Qwen/Qwen3.5-122B-A10B
Mid-size Qwen3.5 multimodal MoE (122B total / 10B active) with gated delta networks, 256 experts, and 262K context
View on HuggingFaceGuide
Overview
Qwen3.5-122B-A10B is a mid-tier member of the Qwen3.5 family, sharing the gated delta networks MoE architecture with 122B total parameters and 10B activated per token (256 experts). It is multimodal (vision + text) and natively supports 262K context.
Prerequisites
- vLLM version: >= 0.17.0
- Hardware (BF16): 4x H200 or 8x H100
- Hardware (FP8): 2x H200 or 4x H100
- Hardware (Int4): single 80 GB GPU
Install vLLM
uv venv
source .venv/bin/activate
uv pip install -U vllm --torch-backend=auto
Launching the Server
BF16 on 4xH200 (TP4)
vllm serve Qwen/Qwen3.5-122B-A10B \
--tensor-parallel-size 4 \
--max-model-len 262144 \
--reasoning-parser qwen3
FP8 on 2xH200 (TP2)
vllm serve Qwen/Qwen3.5-122B-A10B-FP8 \
--tensor-parallel-size 2 \
--max-model-len 262144 \
--reasoning-parser qwen3
Throughput-focused (text-only, EP)
vllm serve Qwen/Qwen3.5-122B-A10B-FP8 \
-dp 4 --enable-expert-parallel \
--language-model-only \
--reasoning-parser qwen3 \
--enable-prefix-caching
MTP speculative decoding
vllm serve Qwen/Qwen3.5-122B-A10B-FP8 \
--tensor-parallel-size 2 \
--speculative-config '{"method": "mtp", "num_speculative_tokens": 1}' \
--reasoning-parser qwen3
Client Usage
from openai import OpenAI
client = OpenAI(api_key="EMPTY", base_url="http://localhost:8000/v1")
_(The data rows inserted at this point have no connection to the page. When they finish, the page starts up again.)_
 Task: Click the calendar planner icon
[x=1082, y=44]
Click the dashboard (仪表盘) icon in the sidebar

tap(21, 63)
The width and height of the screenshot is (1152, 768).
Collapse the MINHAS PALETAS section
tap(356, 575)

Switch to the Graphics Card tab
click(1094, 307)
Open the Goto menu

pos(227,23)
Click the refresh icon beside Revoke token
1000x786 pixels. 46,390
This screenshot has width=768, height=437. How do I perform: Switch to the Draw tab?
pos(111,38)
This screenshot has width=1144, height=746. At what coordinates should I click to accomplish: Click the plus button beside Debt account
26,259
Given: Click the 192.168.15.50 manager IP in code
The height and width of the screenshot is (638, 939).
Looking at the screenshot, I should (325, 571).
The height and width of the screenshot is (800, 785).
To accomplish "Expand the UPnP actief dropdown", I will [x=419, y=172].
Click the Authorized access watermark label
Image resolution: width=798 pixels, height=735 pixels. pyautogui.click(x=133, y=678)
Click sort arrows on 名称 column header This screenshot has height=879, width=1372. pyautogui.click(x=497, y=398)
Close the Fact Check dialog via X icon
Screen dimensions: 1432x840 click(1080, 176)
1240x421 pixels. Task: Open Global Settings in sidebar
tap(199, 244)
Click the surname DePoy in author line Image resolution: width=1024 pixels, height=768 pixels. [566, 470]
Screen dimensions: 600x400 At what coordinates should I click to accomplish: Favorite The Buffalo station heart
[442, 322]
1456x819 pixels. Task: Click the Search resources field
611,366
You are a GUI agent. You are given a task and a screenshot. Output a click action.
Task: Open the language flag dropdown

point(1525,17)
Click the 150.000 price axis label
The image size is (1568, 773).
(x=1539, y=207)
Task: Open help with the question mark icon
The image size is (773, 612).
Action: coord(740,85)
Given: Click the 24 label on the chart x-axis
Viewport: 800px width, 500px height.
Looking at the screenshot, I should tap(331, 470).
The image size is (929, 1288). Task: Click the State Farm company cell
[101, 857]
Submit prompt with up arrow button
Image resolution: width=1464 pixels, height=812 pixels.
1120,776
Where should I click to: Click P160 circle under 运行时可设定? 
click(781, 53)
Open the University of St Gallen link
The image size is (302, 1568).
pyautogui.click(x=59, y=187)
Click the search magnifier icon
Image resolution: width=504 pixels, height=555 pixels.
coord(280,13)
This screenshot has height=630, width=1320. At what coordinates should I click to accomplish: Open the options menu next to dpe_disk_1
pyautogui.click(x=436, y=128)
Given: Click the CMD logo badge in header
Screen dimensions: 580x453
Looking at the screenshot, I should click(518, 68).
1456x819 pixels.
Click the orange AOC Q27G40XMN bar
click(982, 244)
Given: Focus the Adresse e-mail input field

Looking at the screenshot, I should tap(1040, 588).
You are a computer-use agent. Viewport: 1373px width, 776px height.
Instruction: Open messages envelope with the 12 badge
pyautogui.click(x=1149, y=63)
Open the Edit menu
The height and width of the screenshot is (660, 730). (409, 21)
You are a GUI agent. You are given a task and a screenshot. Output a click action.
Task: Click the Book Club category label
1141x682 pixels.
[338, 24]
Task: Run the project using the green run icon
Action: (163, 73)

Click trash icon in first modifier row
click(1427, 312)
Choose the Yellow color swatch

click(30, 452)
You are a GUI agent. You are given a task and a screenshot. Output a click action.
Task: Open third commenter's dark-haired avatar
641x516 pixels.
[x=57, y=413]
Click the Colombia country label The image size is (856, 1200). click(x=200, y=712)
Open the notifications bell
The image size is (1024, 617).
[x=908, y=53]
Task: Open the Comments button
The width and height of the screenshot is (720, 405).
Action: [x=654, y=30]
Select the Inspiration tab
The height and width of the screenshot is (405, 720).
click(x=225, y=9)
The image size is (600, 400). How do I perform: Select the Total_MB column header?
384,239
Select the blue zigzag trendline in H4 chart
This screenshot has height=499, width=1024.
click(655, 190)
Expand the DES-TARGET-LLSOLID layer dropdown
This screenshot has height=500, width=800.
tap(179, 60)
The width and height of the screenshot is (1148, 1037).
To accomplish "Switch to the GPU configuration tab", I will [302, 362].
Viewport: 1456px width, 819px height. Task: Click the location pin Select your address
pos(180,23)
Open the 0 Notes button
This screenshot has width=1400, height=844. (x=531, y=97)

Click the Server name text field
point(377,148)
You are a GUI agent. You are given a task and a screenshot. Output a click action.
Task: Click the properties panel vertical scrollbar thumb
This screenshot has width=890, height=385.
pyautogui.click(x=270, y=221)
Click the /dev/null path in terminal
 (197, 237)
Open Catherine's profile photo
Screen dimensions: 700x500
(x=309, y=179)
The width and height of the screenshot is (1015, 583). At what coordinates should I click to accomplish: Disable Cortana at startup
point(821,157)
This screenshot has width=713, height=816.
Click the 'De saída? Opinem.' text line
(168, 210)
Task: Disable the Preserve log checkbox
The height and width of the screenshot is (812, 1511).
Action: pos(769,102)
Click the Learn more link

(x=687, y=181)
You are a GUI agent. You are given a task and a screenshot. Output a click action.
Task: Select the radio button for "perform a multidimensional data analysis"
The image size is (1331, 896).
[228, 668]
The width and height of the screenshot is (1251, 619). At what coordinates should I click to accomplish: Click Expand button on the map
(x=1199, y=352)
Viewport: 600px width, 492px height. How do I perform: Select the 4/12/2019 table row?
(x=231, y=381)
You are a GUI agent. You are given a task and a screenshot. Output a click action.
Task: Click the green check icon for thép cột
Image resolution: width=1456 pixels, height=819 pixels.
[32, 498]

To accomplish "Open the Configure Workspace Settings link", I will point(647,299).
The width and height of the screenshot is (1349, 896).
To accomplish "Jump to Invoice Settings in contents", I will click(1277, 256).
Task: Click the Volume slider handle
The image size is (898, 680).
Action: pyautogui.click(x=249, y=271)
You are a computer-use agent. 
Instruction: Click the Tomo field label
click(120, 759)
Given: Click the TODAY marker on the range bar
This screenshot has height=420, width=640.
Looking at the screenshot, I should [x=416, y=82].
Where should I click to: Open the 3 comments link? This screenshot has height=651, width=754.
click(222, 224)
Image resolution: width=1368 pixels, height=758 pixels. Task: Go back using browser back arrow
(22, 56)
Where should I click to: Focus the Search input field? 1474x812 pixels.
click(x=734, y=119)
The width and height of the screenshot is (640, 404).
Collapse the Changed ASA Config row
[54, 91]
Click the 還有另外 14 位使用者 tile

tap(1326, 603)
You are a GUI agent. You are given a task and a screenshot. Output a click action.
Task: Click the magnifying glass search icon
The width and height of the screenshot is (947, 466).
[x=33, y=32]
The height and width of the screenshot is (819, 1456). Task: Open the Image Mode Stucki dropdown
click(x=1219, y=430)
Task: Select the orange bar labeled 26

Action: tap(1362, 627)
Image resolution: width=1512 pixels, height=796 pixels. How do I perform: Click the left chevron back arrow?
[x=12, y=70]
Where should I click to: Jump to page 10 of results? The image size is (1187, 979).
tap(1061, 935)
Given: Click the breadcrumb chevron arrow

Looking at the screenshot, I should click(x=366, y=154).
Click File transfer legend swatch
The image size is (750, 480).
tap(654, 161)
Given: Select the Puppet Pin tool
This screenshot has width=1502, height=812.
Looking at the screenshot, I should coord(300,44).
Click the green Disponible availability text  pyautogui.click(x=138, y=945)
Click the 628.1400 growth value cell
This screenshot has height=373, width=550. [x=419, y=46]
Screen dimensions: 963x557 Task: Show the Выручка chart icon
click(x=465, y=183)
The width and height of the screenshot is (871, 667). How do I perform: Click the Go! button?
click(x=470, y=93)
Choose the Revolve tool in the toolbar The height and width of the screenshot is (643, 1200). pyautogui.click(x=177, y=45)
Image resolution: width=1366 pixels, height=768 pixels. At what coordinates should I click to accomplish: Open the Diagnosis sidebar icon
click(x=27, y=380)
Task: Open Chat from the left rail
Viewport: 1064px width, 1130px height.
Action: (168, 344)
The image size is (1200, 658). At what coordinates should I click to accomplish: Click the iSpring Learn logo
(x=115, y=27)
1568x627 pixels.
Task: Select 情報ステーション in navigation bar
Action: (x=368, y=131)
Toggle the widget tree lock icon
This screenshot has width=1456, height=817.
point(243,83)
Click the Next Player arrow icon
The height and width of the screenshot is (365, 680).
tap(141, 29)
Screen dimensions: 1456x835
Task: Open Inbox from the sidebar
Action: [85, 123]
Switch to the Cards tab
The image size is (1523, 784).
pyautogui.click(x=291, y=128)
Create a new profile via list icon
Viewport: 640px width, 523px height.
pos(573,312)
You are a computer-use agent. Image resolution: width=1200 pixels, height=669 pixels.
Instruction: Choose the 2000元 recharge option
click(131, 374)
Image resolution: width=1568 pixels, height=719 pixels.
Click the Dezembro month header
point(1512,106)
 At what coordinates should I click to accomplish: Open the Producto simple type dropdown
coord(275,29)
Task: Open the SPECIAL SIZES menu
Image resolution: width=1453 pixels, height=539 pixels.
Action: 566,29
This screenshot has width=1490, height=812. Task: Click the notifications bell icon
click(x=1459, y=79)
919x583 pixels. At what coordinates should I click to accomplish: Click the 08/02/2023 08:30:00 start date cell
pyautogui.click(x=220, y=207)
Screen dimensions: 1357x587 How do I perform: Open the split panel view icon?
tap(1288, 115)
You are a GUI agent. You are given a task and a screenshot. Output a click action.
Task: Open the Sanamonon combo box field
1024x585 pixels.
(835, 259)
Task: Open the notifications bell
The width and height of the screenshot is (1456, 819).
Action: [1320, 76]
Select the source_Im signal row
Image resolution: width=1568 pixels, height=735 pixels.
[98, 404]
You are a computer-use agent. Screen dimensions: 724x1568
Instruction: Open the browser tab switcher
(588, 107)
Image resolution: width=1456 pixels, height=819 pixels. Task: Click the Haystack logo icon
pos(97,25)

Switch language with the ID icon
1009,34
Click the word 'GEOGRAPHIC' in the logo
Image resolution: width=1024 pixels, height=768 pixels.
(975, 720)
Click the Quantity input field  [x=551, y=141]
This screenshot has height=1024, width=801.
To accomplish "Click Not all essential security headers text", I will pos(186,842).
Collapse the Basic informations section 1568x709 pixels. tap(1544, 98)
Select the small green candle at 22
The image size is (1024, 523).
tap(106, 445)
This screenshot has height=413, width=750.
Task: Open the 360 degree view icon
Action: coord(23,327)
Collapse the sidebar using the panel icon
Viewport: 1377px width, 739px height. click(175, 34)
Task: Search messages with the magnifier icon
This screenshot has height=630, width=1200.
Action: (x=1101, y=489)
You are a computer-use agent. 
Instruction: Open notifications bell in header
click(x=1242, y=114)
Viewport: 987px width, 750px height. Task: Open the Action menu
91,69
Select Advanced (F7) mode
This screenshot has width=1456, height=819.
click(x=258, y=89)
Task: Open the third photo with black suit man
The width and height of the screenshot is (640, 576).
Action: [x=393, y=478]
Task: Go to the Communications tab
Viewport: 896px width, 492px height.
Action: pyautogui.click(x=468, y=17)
resp = client.chat.completions.create(
model="Qwen/Qwen3.5-122B-A10B",
messages=[{"role": "user", "content": "Summarize the gated delta networks paper."}],
max_tokens=512,
)
print(resp.choices[0].message.content)
Troubleshooting
- CUDA graph / Mamba cache size error: reduce
--max-cudagraph-capture-size(default 512). See vLLM PR #34571. - Disable reasoning: add
--default-chat-template-kwargs '{"enable_thinking": false}'. - Prefix Caching (Mamba): currently experimental in "align" mode.